What kind of research did you have to do for this book? Can you share some articles or website links you found particularly helpful?

I visited the Jazz Depot in Tulsa which is home to the Oklahoma Jazz Hall of Fame. I read articles and books about the intriguing jazz culture in Tulsa. I already had a folder of material on Alzheimer’s so I reviewed it, researched current articles, and relied on my past experience as a nurse to bring the character to life. The hardest part of the book for me to write was the abuse thread – I studied the personality types of victims and abusers and used the DSM-III (Diagnostic and Statistical Manual of Mental Disorders). In the back of Broken Wings, I give links to websites for both Alzheimer’s and domestic abuse.

Alzheimer’s link: or call 1.800.799.SAFE (7233)

Tell us what new projects you’re working on.

I recently signed a new two-book contract with FaithWords. I’ve just turned in Stardust, a story set in 1952 in East Texas during the height of the polio epidemic. I’m waiting (with breath held) on my content edit. I’m brainstorming and working on the early chapters of a “girlfriend” novel which will release in 2013. Honestly, though, I work as much, if not more on marketing! Parts of it I love . . . other parts, not so much.

The most common thing I hear when people learned I’ve published a book is, “I’ve always wanted to do that.” Faced with this statement, what advice would you give to someone just starting out in this business?

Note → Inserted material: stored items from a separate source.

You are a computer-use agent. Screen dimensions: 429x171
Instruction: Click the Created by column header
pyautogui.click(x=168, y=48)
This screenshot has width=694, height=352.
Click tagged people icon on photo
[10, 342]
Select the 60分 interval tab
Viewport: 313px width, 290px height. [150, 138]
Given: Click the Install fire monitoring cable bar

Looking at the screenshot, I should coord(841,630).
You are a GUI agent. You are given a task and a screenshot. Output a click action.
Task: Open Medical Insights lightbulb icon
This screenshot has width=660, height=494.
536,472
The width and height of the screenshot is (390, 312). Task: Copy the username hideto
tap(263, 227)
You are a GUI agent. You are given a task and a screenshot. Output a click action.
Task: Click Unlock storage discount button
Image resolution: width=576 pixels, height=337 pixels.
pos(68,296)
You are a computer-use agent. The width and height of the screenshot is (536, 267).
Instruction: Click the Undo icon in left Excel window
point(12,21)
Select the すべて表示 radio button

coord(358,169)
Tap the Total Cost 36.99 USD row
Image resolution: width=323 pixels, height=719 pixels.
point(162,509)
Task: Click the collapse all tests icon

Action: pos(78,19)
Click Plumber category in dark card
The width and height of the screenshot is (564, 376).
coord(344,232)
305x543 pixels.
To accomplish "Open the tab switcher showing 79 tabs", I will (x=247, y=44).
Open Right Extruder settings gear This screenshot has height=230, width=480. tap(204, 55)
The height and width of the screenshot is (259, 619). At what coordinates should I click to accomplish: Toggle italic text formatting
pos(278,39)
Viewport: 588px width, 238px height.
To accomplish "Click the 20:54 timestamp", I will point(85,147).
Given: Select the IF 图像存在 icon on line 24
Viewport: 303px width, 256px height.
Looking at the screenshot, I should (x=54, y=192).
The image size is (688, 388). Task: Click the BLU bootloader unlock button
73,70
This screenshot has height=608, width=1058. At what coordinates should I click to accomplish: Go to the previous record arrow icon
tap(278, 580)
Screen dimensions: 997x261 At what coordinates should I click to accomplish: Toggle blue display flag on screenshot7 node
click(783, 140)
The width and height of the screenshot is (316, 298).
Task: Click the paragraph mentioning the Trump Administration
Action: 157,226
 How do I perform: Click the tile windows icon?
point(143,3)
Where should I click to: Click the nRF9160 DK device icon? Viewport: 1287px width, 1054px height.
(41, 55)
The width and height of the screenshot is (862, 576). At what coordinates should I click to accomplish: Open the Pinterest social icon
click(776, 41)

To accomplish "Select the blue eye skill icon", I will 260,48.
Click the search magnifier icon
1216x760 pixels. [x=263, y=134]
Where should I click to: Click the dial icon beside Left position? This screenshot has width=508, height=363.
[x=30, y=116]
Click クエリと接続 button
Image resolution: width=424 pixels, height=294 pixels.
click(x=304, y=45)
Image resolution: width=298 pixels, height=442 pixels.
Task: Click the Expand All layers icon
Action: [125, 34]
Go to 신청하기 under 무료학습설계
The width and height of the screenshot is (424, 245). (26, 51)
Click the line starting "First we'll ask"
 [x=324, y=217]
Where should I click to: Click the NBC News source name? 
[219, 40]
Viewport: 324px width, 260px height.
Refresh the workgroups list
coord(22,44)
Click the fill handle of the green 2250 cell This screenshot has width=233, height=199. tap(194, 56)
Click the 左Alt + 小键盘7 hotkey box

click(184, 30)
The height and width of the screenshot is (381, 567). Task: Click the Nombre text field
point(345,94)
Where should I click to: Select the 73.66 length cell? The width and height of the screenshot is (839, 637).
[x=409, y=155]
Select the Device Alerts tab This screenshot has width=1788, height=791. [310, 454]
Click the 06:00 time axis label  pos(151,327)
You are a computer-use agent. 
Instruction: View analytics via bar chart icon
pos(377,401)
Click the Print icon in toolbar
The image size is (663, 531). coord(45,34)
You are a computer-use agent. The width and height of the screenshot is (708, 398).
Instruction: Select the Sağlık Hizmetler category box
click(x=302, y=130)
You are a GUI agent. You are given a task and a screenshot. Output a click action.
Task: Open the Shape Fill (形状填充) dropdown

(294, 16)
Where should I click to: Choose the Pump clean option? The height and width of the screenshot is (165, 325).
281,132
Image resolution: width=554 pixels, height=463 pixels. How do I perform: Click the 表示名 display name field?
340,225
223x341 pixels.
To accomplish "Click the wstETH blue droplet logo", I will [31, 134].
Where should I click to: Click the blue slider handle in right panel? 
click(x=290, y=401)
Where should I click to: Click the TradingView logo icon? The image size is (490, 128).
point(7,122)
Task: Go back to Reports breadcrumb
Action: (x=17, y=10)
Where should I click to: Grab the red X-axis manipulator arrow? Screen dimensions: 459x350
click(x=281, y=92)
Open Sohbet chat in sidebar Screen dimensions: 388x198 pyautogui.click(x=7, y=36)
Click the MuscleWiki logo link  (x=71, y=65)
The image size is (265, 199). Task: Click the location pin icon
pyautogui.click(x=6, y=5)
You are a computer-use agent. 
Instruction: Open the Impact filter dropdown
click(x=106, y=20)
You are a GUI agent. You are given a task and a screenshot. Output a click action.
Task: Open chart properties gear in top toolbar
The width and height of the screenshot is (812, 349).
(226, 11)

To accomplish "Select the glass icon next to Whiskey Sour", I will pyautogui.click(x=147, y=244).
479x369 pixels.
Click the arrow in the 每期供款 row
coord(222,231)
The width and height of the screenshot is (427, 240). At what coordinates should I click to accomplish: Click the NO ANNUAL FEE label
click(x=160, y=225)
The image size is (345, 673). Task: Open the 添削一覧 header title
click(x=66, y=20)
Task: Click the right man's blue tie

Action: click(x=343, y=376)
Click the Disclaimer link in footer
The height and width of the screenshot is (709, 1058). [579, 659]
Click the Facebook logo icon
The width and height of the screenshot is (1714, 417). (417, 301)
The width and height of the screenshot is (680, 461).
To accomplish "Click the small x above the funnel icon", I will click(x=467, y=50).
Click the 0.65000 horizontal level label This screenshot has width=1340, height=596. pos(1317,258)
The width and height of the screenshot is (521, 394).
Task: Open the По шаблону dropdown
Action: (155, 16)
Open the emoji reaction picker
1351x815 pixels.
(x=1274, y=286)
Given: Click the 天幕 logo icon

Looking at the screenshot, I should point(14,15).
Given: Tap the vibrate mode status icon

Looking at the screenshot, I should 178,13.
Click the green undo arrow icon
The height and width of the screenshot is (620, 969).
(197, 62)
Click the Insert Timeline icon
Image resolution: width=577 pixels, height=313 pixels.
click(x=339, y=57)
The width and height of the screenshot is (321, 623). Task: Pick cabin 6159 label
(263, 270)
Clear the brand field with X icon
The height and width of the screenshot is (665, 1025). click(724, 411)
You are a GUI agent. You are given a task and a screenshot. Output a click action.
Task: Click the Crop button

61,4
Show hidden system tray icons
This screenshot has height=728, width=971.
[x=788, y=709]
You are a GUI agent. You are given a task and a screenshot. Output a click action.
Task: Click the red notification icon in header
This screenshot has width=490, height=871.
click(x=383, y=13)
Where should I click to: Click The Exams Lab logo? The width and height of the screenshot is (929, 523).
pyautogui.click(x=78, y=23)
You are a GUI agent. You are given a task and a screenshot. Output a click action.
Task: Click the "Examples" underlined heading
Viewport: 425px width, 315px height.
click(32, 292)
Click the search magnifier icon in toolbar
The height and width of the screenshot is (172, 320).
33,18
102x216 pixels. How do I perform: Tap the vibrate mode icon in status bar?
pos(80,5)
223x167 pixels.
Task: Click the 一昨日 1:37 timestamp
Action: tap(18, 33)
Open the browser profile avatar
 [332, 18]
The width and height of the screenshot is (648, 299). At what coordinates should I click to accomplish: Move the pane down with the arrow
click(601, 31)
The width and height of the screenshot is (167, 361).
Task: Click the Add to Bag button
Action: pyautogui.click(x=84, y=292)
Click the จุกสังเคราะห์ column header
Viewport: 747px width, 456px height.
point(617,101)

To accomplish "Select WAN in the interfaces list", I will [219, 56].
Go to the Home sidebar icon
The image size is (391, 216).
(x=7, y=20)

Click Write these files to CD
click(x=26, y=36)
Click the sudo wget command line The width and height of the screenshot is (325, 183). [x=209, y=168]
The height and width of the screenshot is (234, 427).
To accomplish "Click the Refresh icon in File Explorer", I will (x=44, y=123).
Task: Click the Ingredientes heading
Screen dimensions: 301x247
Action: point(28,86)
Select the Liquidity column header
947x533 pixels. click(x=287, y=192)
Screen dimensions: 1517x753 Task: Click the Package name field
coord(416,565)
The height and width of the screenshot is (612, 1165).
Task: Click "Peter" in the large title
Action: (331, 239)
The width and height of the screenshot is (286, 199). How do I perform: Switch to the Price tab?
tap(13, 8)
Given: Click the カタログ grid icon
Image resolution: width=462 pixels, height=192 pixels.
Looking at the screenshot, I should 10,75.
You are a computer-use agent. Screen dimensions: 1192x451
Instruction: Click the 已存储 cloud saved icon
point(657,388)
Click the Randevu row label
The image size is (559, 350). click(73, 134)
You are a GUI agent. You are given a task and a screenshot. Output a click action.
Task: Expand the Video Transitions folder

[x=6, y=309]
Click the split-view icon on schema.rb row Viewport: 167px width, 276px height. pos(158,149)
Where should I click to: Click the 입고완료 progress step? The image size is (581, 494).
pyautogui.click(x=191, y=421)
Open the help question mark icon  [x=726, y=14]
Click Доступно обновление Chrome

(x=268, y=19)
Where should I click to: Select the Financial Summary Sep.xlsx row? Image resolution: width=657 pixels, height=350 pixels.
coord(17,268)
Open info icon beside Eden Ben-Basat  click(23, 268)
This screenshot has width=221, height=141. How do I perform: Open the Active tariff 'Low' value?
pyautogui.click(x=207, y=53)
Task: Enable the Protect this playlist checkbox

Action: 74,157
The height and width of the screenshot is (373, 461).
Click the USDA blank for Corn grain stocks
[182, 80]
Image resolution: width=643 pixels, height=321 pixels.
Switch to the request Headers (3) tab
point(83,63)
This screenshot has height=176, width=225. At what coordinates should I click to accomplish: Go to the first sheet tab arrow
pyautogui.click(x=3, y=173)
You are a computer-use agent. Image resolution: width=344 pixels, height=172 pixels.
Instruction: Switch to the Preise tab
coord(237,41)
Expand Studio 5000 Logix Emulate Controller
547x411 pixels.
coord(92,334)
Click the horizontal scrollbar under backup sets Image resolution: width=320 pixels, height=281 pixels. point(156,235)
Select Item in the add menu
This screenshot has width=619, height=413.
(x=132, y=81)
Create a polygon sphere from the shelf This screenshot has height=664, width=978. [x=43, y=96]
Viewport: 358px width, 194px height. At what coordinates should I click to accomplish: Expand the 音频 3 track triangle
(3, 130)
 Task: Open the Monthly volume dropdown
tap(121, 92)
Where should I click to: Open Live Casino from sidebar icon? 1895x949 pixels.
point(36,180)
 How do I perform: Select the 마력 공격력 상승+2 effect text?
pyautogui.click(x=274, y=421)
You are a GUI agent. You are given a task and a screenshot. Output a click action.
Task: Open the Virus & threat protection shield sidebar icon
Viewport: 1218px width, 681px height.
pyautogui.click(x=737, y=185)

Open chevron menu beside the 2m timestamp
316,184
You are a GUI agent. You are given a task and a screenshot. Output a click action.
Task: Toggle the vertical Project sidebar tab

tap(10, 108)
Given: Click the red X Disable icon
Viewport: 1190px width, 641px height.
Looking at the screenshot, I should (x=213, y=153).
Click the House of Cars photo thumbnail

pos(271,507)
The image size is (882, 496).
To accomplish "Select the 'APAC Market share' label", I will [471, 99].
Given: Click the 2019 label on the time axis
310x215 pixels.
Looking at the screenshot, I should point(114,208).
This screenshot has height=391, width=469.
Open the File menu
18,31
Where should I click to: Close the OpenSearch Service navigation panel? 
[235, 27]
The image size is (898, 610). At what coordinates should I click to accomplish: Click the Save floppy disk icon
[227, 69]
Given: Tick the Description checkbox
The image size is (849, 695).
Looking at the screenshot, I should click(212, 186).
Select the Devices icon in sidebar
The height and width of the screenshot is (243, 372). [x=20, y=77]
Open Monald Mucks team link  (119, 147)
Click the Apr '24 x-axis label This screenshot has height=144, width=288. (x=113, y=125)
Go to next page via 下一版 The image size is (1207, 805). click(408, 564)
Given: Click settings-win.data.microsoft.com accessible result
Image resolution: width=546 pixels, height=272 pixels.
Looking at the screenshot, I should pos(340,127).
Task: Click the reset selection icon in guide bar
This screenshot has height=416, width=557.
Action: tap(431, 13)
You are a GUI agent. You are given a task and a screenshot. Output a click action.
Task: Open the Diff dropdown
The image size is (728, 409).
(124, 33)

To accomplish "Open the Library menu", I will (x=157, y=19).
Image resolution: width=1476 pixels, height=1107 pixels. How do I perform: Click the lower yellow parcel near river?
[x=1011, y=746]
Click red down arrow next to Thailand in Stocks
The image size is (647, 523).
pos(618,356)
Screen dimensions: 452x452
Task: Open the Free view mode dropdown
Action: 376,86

Join a writing group and read books on craft. Don’t wait until you think you’re “set” to start writing. What you’re writing will become infused with the craft as you practice. Also, I think it’s a good idea to follow your gut and write that which is burning inside you. Agents and editors want fresh voices and yours might be the one they’ve been waiting on. That said, you have to follow some guidelines and know your genre and what is acceptable and what is not. It’s an ever-changing process and a noble calling. You asked specifically about books, but writing for magazines and anthologies like the Chicken Soup books are also a good way to dip your toes in the water. And those publishing credits are like gold on your writing resume.

What is the one question you were afraid I would ask…and how would you answer?

I can think of several that I wouldn’t answer, so thank you for being discreet. :-)

The question about balancing my writing life and personal life always stumps me, so I’m glad you didn’t ask it. My answer? What personal life???? Really, I have to put reminders on my calendar for everything! Then I forget to look at my calendar.

Thanks, Lisa, for having me on your beautiful blog!

Great to have you, Carla!

To learn more about this author, find her at
On Twitter:!/ChasingLilacs

And be sure to stop by The Borrowed Book on Friday for your chance to win a copy of Broken Wings by Carla Stewart!


  1. Thanks, ladies, for having me on your great blog!

  2. Thx for letting us interview you!

  3. You're so sweet, and your book is wonderful! Interviewing you was our pleasure, Carla.